Die Aufgabe
Ändere in allen folgenden Datensätzen „screenshot“ zu „screen capture“ und gib die Zeilen sonst unverändert wieder. Lass die Bilder in der Antwort weg.

Vorliegende Datensätze

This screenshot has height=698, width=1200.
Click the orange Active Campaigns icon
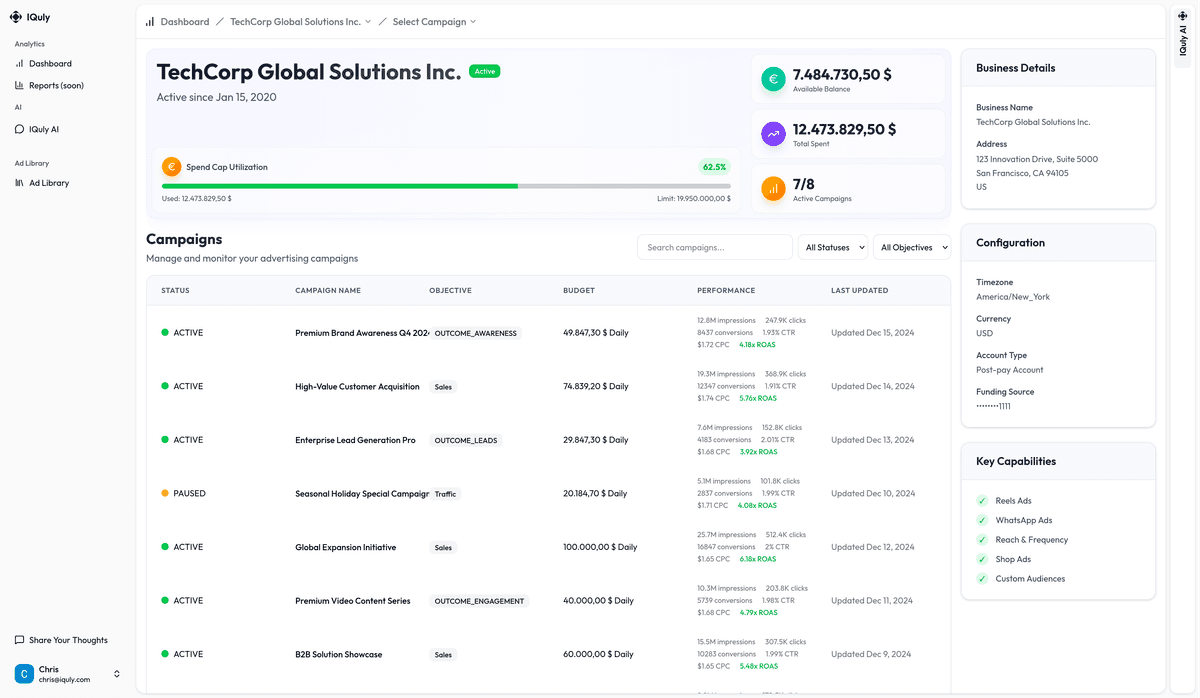772,188
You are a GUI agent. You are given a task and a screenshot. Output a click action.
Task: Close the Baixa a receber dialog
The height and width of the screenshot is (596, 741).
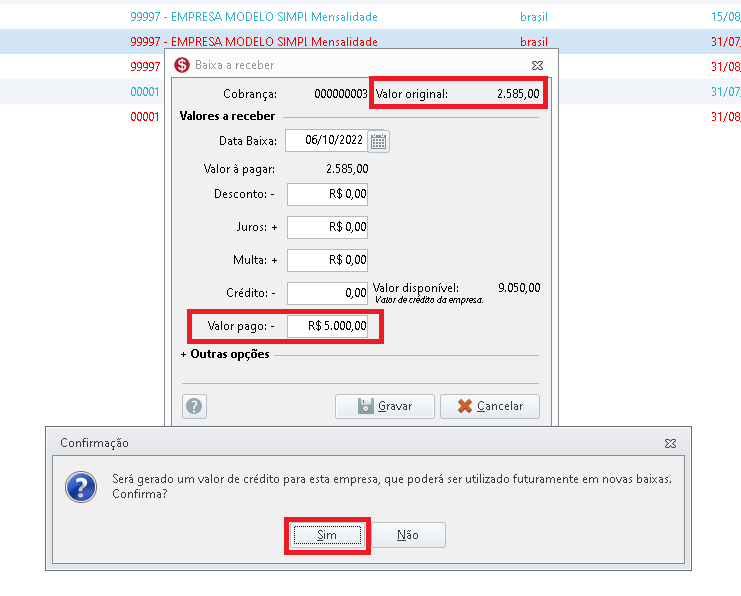coord(537,65)
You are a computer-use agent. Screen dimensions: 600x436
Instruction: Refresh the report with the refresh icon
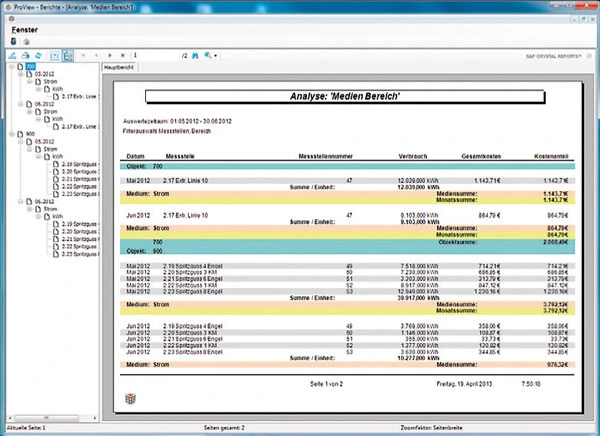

Lösung der Aufgabe
This screen capture has height=698, width=1200.
Click the orange Active Campaigns icon
772,188
You are a GUI agent. You are given a task and a screen capture. Output a click action.
Task: Close the Baixa a receber dialog
The height and width of the screen capture is (596, 741).
coord(537,65)
You are a computer-use agent. Screen dimensions: 600x436
Instruction: Refresh the report with the refresh icon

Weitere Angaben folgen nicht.